====== Information

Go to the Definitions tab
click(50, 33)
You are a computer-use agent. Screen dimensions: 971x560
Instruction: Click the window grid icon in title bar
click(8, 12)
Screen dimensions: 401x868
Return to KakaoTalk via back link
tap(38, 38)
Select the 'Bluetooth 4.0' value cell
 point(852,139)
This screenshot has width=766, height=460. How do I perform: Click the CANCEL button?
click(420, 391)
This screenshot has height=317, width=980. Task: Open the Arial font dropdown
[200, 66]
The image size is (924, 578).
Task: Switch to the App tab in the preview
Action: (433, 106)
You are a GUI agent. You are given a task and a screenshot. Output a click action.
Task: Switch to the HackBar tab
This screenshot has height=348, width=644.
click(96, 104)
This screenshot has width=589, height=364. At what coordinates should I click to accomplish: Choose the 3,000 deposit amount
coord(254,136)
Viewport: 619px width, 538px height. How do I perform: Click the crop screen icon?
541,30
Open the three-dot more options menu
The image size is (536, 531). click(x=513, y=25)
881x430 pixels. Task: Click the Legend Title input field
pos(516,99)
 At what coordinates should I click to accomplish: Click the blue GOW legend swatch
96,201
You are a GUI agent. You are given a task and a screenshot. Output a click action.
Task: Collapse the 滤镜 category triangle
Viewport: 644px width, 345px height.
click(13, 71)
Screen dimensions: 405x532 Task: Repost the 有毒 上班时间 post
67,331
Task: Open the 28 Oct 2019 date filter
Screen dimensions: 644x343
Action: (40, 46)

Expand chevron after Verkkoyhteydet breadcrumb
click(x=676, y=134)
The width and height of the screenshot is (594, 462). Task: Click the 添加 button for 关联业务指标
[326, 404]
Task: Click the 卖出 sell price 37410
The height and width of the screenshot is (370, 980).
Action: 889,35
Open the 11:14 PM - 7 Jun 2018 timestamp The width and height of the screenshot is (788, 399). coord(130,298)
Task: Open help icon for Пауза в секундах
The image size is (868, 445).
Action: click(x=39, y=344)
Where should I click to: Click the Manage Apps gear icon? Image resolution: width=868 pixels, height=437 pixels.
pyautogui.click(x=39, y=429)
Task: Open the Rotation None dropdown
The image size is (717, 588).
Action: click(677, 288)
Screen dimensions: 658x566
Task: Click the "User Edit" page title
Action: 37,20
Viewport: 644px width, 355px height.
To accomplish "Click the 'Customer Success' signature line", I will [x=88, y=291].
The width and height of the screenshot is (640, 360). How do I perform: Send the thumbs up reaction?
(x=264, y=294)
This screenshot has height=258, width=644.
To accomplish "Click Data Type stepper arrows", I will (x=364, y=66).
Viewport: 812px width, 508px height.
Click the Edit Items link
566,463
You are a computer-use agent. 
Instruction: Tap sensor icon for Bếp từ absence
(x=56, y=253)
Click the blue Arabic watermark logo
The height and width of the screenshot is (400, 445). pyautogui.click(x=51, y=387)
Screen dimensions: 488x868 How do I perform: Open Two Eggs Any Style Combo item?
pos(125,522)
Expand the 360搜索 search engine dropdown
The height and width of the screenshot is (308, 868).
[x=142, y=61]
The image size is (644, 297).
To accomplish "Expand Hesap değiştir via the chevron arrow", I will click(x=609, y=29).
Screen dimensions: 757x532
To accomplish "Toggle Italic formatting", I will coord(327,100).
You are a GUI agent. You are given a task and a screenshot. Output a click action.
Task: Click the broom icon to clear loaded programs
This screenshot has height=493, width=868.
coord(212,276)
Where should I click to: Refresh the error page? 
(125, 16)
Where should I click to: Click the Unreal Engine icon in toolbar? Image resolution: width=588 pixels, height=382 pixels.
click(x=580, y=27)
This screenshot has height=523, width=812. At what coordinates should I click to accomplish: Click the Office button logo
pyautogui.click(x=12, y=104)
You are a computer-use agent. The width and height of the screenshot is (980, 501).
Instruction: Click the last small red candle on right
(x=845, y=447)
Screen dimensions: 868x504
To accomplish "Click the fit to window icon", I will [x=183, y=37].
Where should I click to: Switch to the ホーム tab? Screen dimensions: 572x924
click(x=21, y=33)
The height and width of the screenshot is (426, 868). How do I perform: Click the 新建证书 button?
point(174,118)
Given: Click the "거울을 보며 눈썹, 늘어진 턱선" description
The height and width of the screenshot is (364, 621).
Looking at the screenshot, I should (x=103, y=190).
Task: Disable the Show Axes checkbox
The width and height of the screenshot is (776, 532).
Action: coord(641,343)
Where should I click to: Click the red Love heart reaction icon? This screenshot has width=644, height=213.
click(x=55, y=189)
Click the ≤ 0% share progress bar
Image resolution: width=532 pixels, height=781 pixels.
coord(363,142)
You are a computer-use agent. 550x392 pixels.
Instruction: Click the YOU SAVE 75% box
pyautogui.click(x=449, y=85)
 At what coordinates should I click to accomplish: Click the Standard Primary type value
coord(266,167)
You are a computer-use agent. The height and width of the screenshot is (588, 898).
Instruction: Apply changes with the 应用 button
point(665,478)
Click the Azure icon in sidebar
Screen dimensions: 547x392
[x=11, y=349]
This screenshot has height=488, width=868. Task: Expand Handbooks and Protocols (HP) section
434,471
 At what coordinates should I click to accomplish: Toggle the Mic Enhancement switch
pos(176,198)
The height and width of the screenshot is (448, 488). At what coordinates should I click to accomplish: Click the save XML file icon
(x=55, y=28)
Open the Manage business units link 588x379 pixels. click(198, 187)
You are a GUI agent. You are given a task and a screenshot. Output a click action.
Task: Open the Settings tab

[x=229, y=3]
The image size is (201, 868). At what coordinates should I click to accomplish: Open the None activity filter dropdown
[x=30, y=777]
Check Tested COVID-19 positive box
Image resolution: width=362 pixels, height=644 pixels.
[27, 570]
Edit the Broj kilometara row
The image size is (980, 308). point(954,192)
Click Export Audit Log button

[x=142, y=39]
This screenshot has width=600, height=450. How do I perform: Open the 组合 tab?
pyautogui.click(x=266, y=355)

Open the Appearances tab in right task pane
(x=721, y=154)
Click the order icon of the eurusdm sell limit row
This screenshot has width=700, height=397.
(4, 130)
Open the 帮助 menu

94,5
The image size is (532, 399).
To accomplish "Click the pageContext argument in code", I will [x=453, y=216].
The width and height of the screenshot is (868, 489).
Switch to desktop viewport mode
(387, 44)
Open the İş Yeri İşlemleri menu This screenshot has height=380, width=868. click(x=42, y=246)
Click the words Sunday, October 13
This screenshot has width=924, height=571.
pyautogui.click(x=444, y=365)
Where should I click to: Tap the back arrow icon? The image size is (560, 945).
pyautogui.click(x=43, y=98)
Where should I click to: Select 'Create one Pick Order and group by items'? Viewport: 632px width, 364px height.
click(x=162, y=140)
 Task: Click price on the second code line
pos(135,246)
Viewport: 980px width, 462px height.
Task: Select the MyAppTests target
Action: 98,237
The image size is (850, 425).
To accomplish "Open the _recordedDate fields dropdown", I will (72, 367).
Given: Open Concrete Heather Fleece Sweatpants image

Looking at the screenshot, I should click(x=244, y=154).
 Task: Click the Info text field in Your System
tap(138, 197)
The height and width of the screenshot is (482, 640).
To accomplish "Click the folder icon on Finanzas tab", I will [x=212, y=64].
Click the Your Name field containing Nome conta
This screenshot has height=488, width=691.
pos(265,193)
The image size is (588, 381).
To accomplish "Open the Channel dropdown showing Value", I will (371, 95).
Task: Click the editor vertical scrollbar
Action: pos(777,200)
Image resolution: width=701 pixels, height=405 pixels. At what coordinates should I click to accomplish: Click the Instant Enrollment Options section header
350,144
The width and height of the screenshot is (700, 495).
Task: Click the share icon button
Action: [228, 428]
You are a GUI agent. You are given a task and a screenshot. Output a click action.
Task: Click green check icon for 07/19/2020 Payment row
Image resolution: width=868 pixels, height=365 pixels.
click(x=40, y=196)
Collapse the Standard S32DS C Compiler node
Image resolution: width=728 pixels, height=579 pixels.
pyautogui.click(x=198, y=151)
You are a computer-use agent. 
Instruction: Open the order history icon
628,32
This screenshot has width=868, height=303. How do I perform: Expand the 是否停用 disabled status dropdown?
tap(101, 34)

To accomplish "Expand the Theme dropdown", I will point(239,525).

============

▶ Your goal:
Above are the records; from them, give again exactly the lines from the one containing "Screen dimensions: 644x343" through the one containing "Task: Open the Rotation None dropdown", both included.

▶ Output for this exercise:
Screen dimensions: 644x343
Action: (40, 46)

Expand chevron after Verkkoyhteydet breadcrumb
click(x=676, y=134)
The width and height of the screenshot is (594, 462). Task: Click the 添加 button for 关联业务指标
[326, 404]
Task: Click the 卖出 sell price 37410
The height and width of the screenshot is (370, 980).
Action: 889,35
Open the 11:14 PM - 7 Jun 2018 timestamp The width and height of the screenshot is (788, 399). coord(130,298)
Task: Open help icon for Пауза в секундах
The image size is (868, 445).
Action: click(x=39, y=344)
Where should I click to: Click the Manage Apps gear icon? Image resolution: width=868 pixels, height=437 pixels.
pyautogui.click(x=39, y=429)
Task: Open the Rotation None dropdown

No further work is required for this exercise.